Inertial navigation technology is a method of determining an object’s position, orientation, and velocity without relying on external references like GPS.
Instead, it uses internal sensors to continuously calculate motion from a known starting point. This makes it especially valuable in environments where signals are unavailable or unreliable, such as underwater, underground, or in space.
At the core of an inertial navigation system (INS) are two main types of sensors: accelerometers and gyroscopes. Accelerometers measure linear acceleration along different axes, while gyroscopes measure rotational motion. By combining data from these sensors, the system can track how an object moves and rotates over time.
The process begins with a known initial position and orientation. As the object moves, accelerometers detect changes in velocity by measuring acceleration. These measurements are integrated over time to estimate speed and displacement. Meanwhile, gyroscopes track changes in orientation, ensuring that movement is calculated in the correct direction. A computer continuously processes this data to update the object’s position in real time.

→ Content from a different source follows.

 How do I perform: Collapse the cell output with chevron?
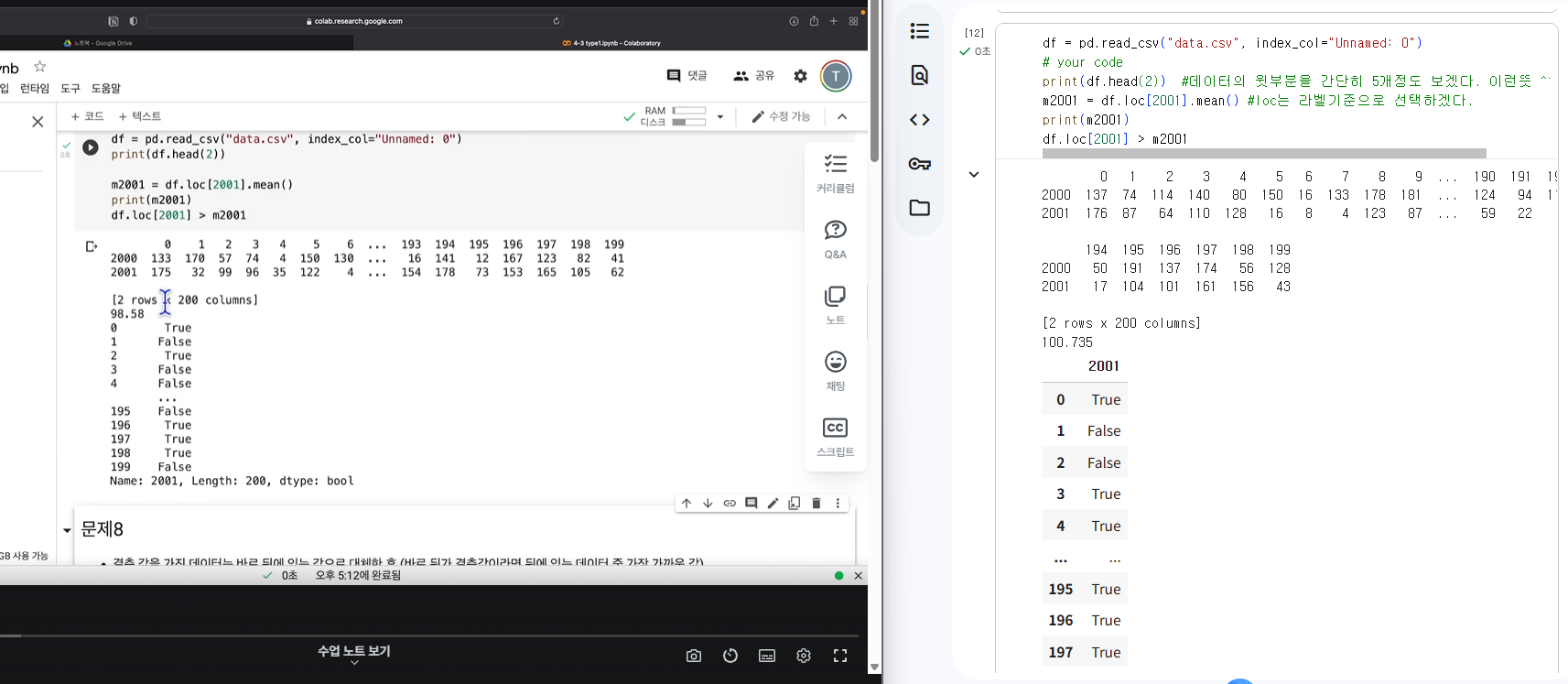click(974, 175)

One key advantage of inertial navigation is its independence from external signals. Unlike GPS, it cannot be jammed or blocked. This makes it essential for applications like aircraft navigation, submarines, spacecraft, and military systems. It also provides very fast and continuous updates.

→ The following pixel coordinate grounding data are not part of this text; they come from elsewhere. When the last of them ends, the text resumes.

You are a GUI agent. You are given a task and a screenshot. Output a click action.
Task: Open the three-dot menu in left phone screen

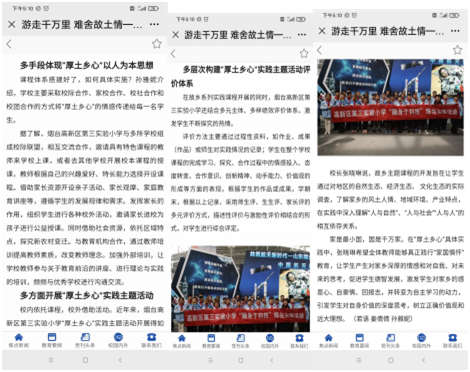[x=154, y=24]
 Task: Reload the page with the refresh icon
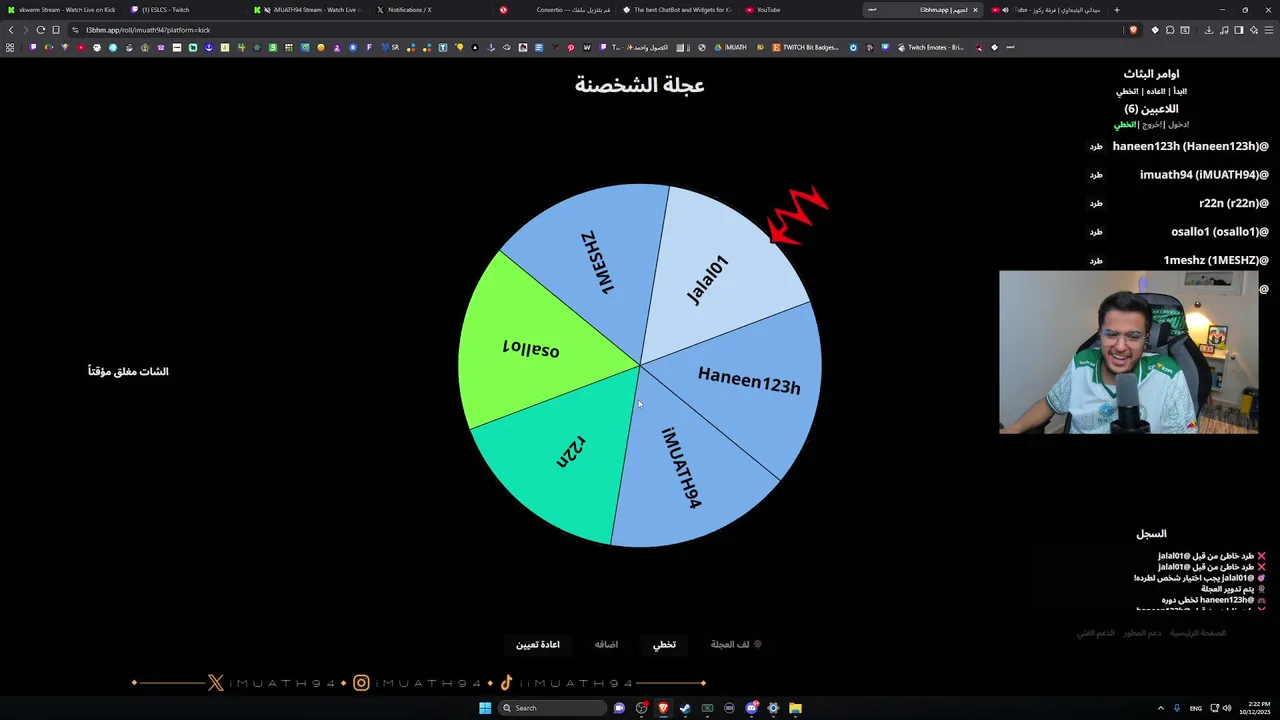tap(40, 30)

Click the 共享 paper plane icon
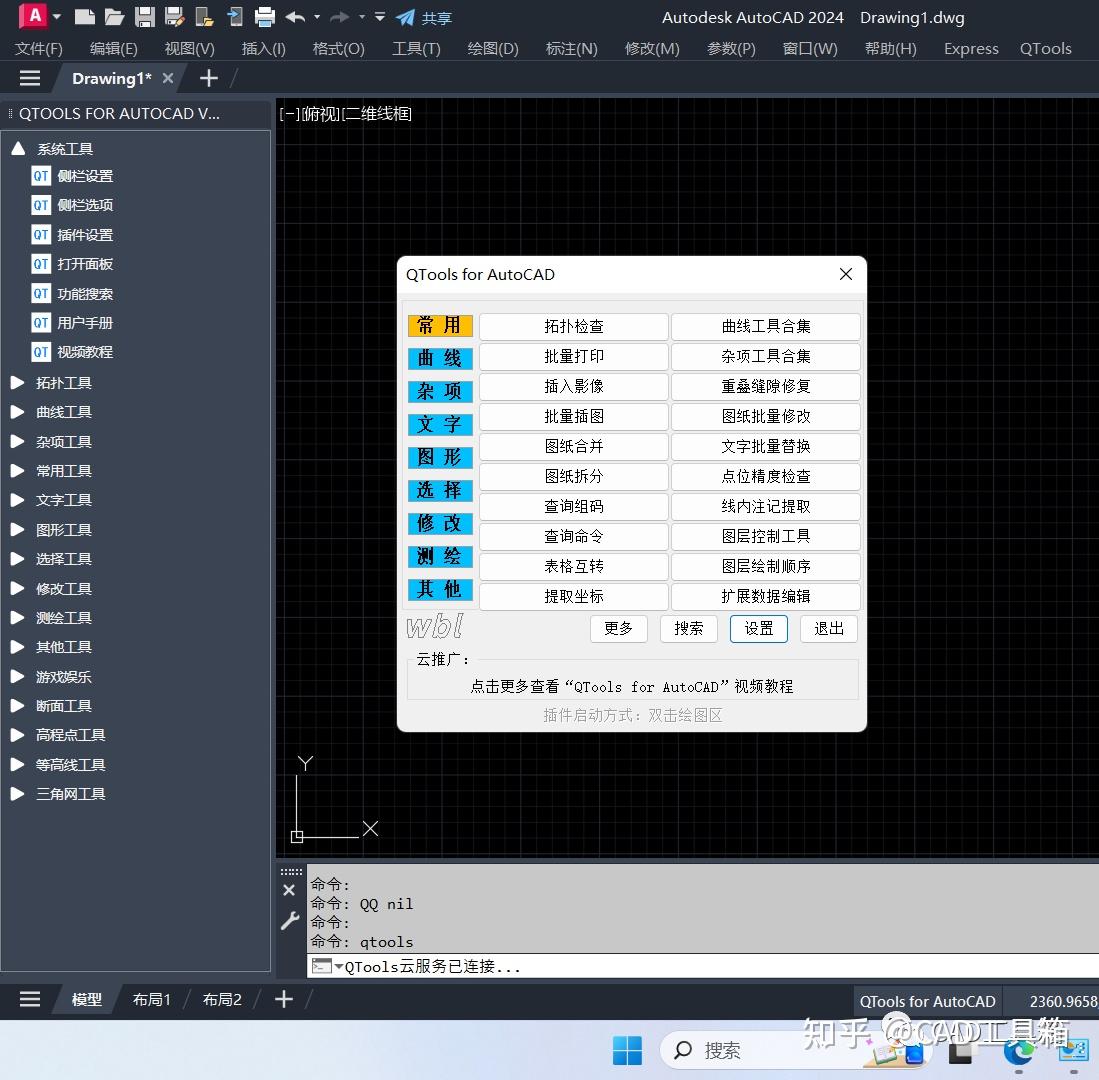tap(406, 17)
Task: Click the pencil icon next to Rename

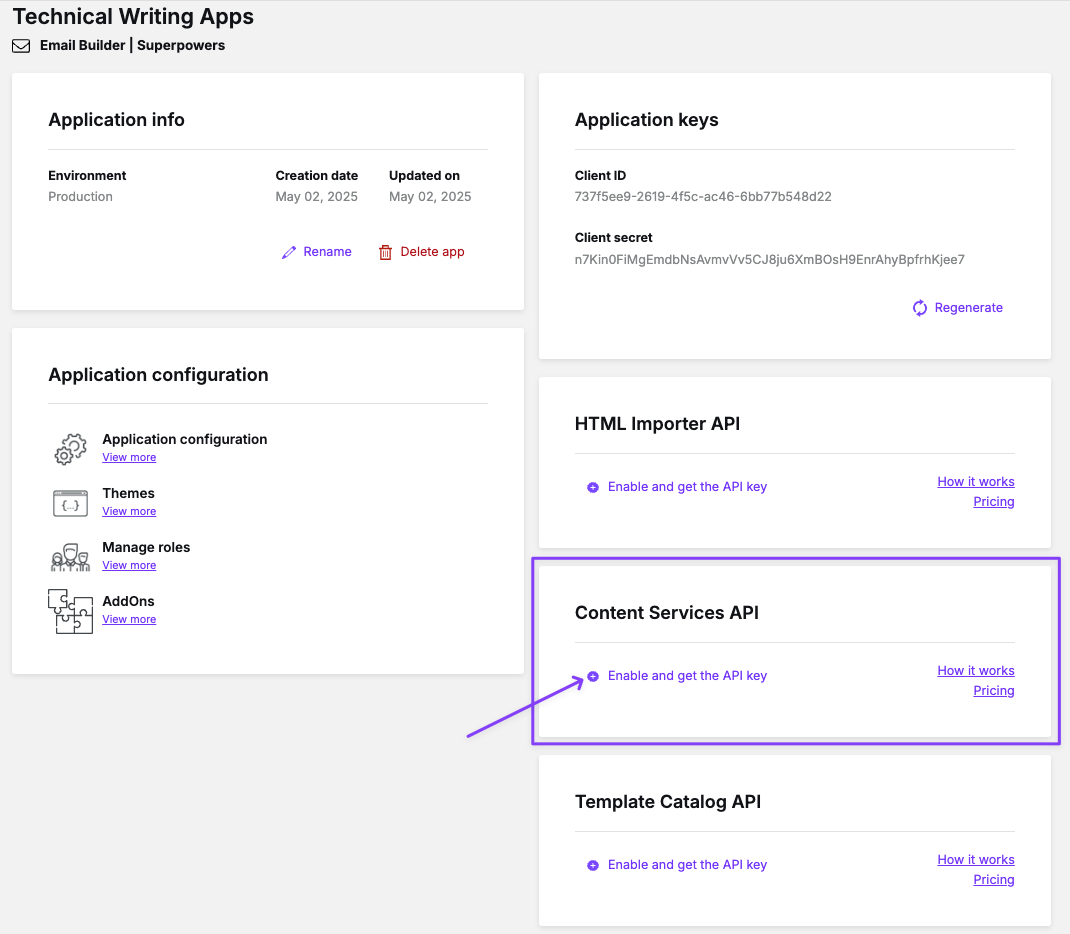Action: [x=289, y=253]
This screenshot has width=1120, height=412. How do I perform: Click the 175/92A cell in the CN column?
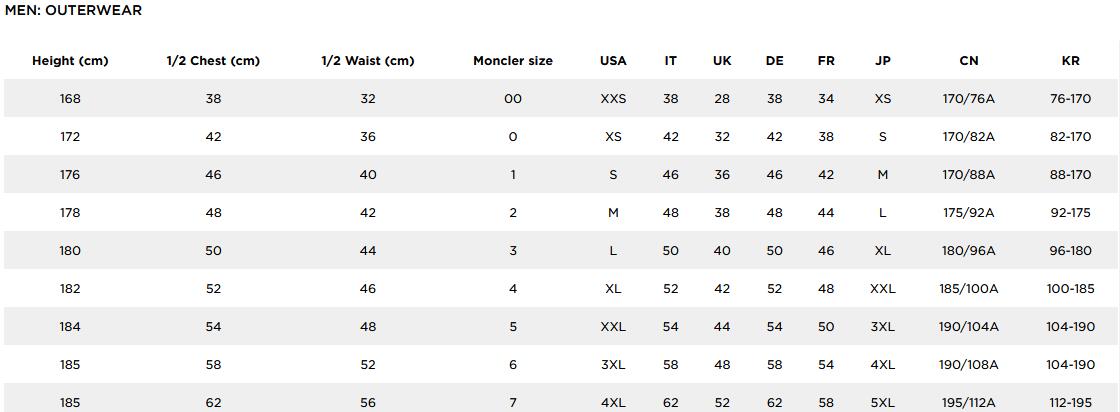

However, inertial navigation has a major limitation: drift. Small measurement errors in sensors accumulate over time, leading to increasing inaccuracies in position estimates. To counter this, INS is often combined with other systems, such as GPS or radar, in a hybrid approach that improves overall accuracy.
Overall, inertial navigation technology is a powerful and self-contained system that enables precise movement tracking, especially in challenging or signal-denied environments.
TYPES OF INERTIAL NAVIGATION TECHNOLOGY
Fiber Optic Gyros vs Ring Laser Gyro Technologies
Fiber Optic Gyroscopes (FOGs) and Ring Laser Gyroscopes (RLGs) are both precision instruments used to measure rotation based on the Sagnac effect, but they differ in design and operation. Read more about the main features and benefits of each below.
Fiber Optic Gyroscopes (FOGs)
FOGs use long coils of optical fiber through which light travels in opposite directions. When the device rotates, a phase shift occurs between the two light beams, which is detected interferometrically. FOGs have no moving parts, making them highly reliable, resistant to wear, and less sensitive to mechanical shock. They are also relatively compact and easier to manufacture.
- No moving parts – reliable, low maintenance
- Immune to electromagnetic interference
- Compact, scalable, and cost-efficient
- Fast response and wide dynamic range
Ring Laser Gyroscopes (RLGs)
RLGs, on the other hand, use a closed-loop laser cavity where two laser beams travel in opposite directions. Rotation causes a frequency difference (beat frequency) between the beams. RLGs require precise mirrors and often use mechanical dithering to overcome “lock-in” effects at low rotation rates. They are typically more complex and expensive than FOGs but have historically offered very high accuracy.
- Precision and long-term stability
- Proven technology in high-end aerospace
- Sensitivity for very small rotations
Advantages
Fiber Optic Gyroscopes (FOGs) offer several advantages over Ring Laser Gyroscopes (RLGs). FOGs have no moving parts or internal mirrors, making them more durable and less sensitive to mechanical wear. They are also immune to lock-in effects that can affect RLGs at low rotation rates, eliminating the need for mechanical dithering. FOGs generally provide higher reliability, longer lifespan, and lower maintenance requirements. Additionally, they are more compact and easier to manufacture, often resulting in lower costs. Their resistance to environmental factors like vibration and temperature changes makes them especially suitable for modern navigation systems in aerospace, marine, and autonomous applications.
FOG (Fiber Optic Gyroscope) and RLG (Ring Laser Gyroscope) are both highly accurate optical navigation technologies, but FOG is more modern, cost-effective, and robust due to its solid-state design with no moving parts. It is widely used in commercial, marine, and industrial systems. RLG offers extremely high precision and long-term stability, making it ideal for aerospace and military systems. However, it is complex, expensive, and requires maintenance. Overall, RLG is best for maximum accuracy, while FOG is better for practicality, reliability, and cost.